Do the release-acquire visibility guarantees of std::mutex apply to only the critical section?

Asked 20/9, 2019 at 3:13 Answered 21/11, 2019 at 17:40

Solved c++multithreading thread-safety mutex memory-model

I'm trying to understand these sections under the heading Release-Acquire ordering https://en.cppreference.com/w/cpp/atomic/memory_order

They say regarding atomic load and stores:

If an atomic store in thread A is tagged memory_order_release and an atomic load in thread B from the same variable is tagged memory_order_acquire, all memory writes (non-atomic and relaxed atomic) that happened-before the atomic store from the point of view of thread A, become visible side-effects in thread B. That is, once the atomic load is completed, thread B is guaranteed to see everything thread A wrote to memory.

Then regarding mutexes:

Mutual exclusion locks, such as std::mutex or atomic spinlock, are an example of release-acquire synchronization: when the lock is released by thread A and acquired by thread B, everything that took place in the critical section (before the release) in the context of thread A has to be visible to thread B (after the acquire) which is executing the same critical section.

The first paragraph seems to say that an atomic load and store (with memory_order_release, memory_order_acquire) thread B is guaranteed to see everything thread A wrote. including non-atomic writes.

The second paragraph seems to suggest that a mutex works the same way, except the scope of what is visible to B is limited to whatever was wrapped in the critical section, is that an accurate interpretation? or would every write, even those before the critical section be visible to B?

Thereabouts answered 20/9, 2019 at 3:13 Comment(3)

Congratulations, you have found your way to the darkest corners of c++11 ! I recommend reading kernel.org/doc/Documentation/memory-barriers.txt (didn't finish it myself though) – Gnash 20/9, 2019 at 4:54

While I am curious about how this is handled at the OS and CPU level, I think the whole point of the C++ memory model is that we shouldn't have to understand those underlying implementations in order to write software that is correct.
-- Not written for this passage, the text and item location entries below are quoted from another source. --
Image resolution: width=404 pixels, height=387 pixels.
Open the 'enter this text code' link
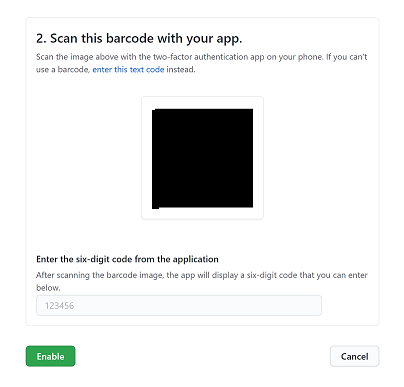tap(128, 70)
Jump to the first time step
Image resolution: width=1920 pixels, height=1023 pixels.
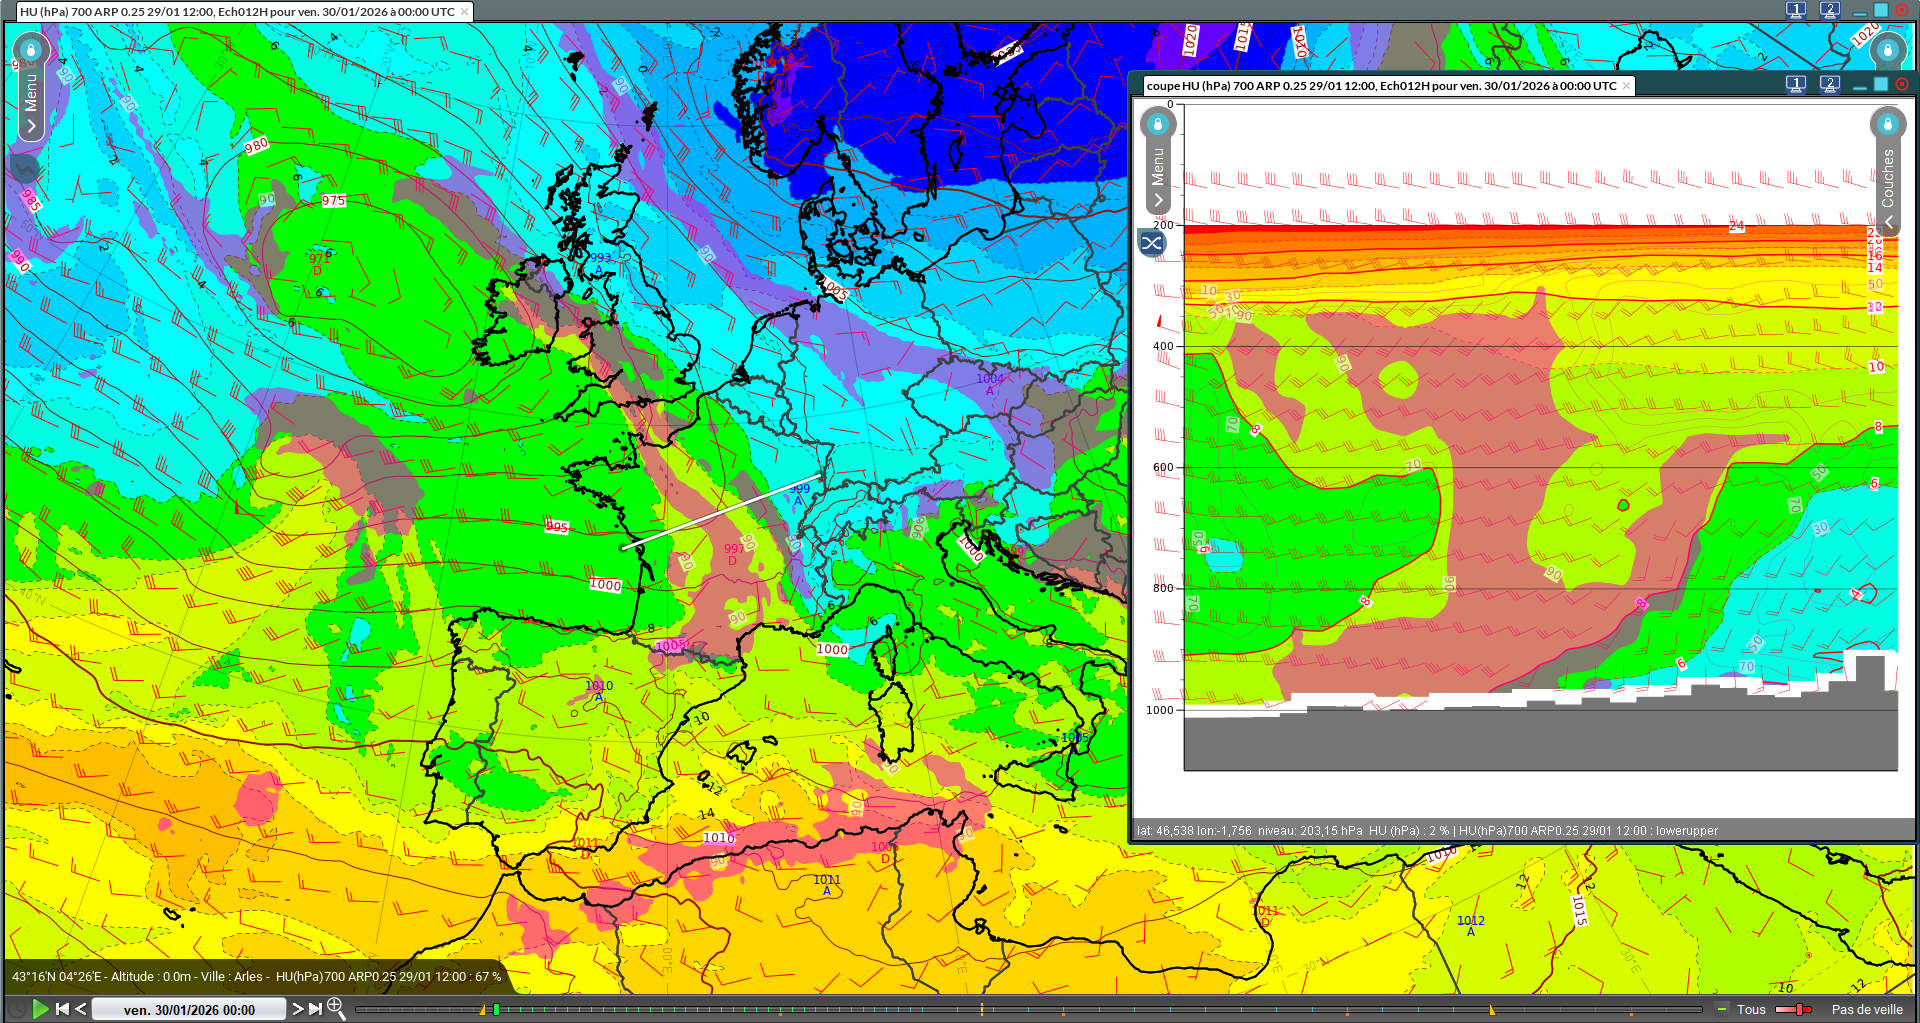(62, 1009)
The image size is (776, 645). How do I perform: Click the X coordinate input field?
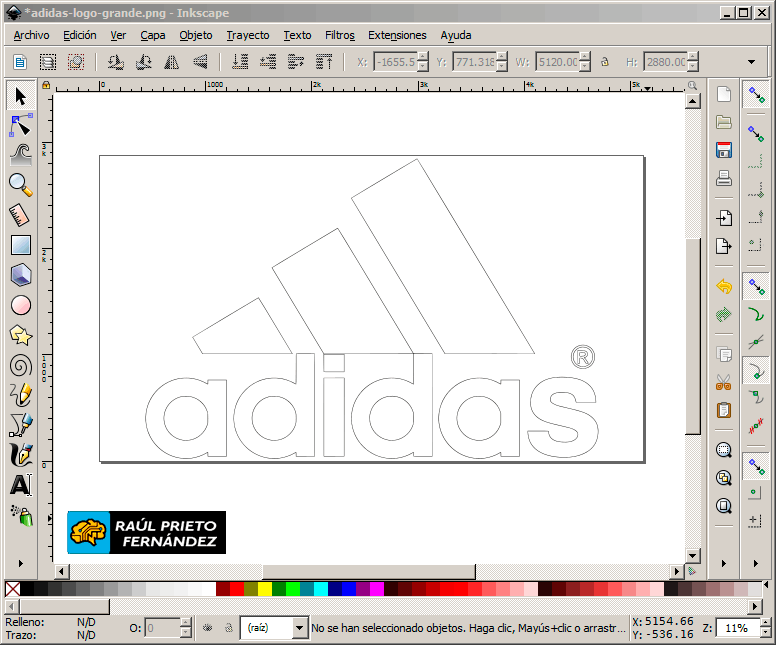(394, 62)
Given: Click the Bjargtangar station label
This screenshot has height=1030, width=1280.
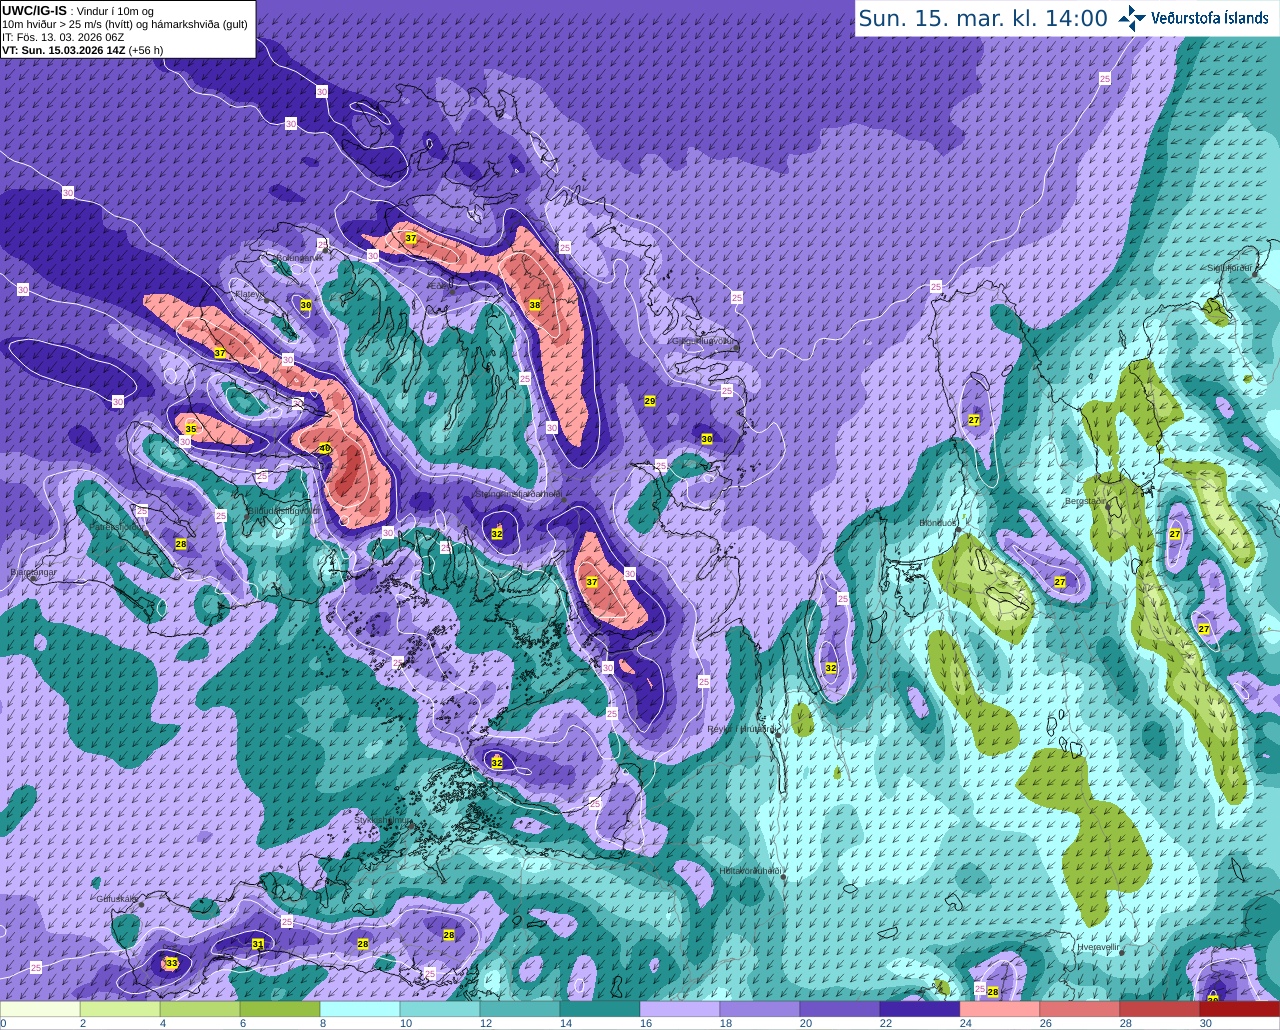Looking at the screenshot, I should pyautogui.click(x=33, y=573).
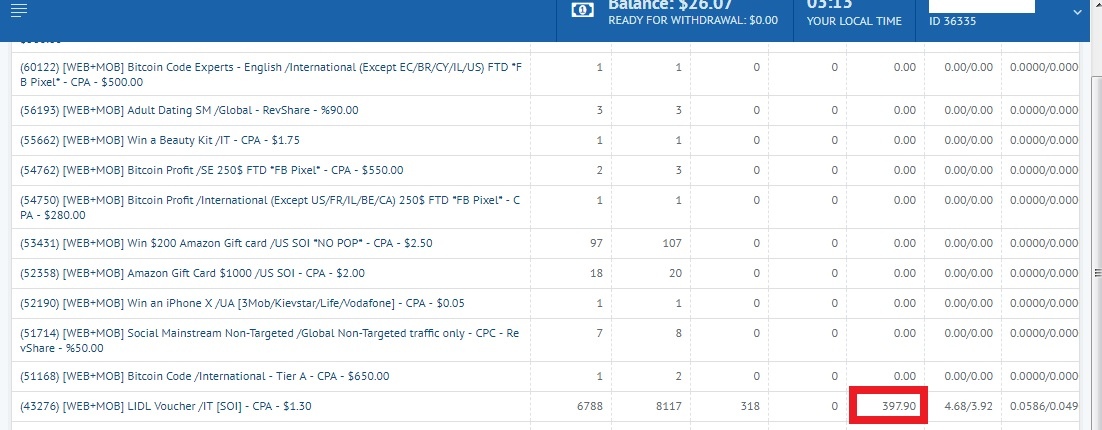Open the Win an iPhone X /UA offer
Image resolution: width=1102 pixels, height=430 pixels.
click(x=242, y=304)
Understanding those details should only really be necessary when implementing optimizations. I'm trying to get a better grasp of this at the C++ level before I dig any deeper. – Thereabouts 20/9, 2019 at 21:57

@Thereabouts Not only that, but an advance compiler could compile a MT program in a much more subtle way than just emitting fences while avoiding the obviously redundant ones as current compilers do. – Pyoid 26/11, 2019 at 22:3

I think the reason the cppreference quote about mutexes is written that way is due to the fact that if you're using mutexes for synchronization, all shared variables used for communication should always be accessed inside the critical section.

The 2017 standard says in 4.7.1:

a call that acquires a mutex will perform an acquire operation on the locations comprising the mutex. Correspondingly, a call that releases the same mutex will perform a release operation on those same locations. Informally, performing a release operation on A forces prior side effects on other memory locations to become visible to other threads that later perform a consume or an acquire operation on A.

So everything before the unlock in the previous lock-holding thread happens-before everything after the lock in the next thread to take the lock.

This chains across threads, with each one taking the lock making previous lock-holder's operations visible to later lock-takers as well as its own.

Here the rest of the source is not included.